Tremartin put Olpey’s arm across his shoulders and mostly dragged the lad as we fled. The lights quenched as we left each area, as if pursuing darkness were only a step behind us. Once music swelled loudly around us, subsiding as we fled. When we finally clambered out of the window into open air, the swamp seemed a healthful place of light and freshness. I was shocked to see that most of the day had passed while we were below.
Carlmin recovered quickly in the fresh air. Tremartin spoke sharply to Olpey and shook him, at which he angrily came back to his senses. He jerked free of Tremartin and would not speak sensibly to us. By turns sullen or defiant, he refused to explain why he had fled to the city or what he had been doing. He denied fainting. He was coldly furious with Petrus and extremely possessive of the jeweled necklaces he wore. They glittered with bright gemstones of every color, and yet I would no more put one around my neck than I would submit to a snake’s embrace. “They are mine,” he kept exclaiming. “My lover gave them to me, a long time ago. No one will take them from me now!”
It took all of Chellia’s patience and motherly wiles to convince Olpey to return with us. Even so, he dawdled grudgingly along. By the time we reached the outskirts of camp, the dwindling light was nearly gone and insects feasted on us.
The platforms high above were humming with excited voices like a disturbed beehive. We climbed the ladders, and I was so exhausted I thought only of my own shelter and bed.

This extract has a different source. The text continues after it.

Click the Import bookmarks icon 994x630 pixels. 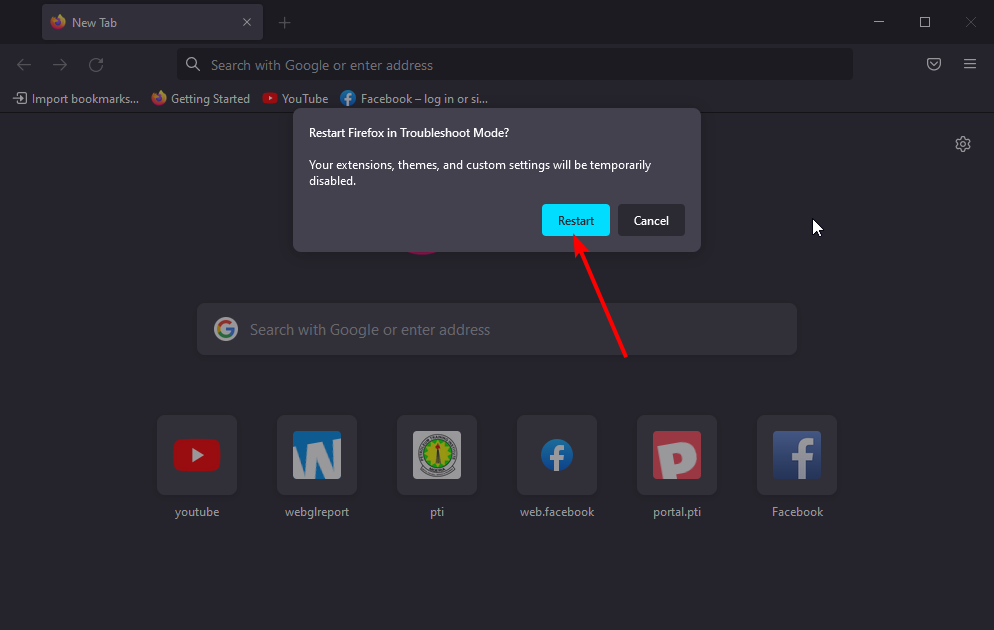[19, 98]
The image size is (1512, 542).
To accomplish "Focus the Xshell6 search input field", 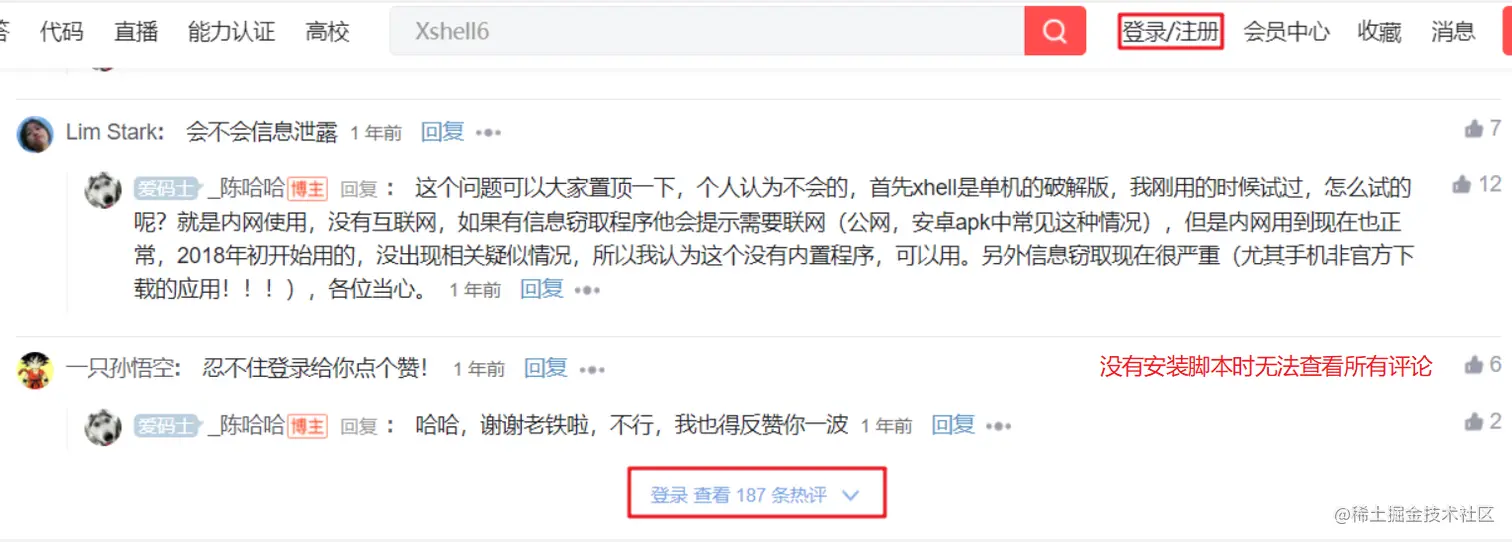I will coord(707,31).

But the moment we reached the Platform, cries of excitement greeted us. The explorers had returned. At the sight of my husband, thin, bearded and ragged, but alive, my heart leaped. Little Carlmin stood gawking as if at a stranger, but Petrus rushed to greet him. And Retyo gravely bid me farewell and vanished from my side into the crowd.
Jathan did not recognize his son at first. When he did, he lifted his eyes and looked over the crowd. When his eyes had passed me twice, I stepped forward, leading Carlmin by the hand. I think he knew me by the look on my face rather than by my appearance. He came to me slowly, saying, “Sa’s mercy, Carillion, is that you? Have pity on us all.” By which I judged that my appearance did not please him. And why that should hurt so much is something I do not know, nor why I felt shamed that he took my hand but did not embrace me. Little Carlmin stood beside me, staring blankly at his father.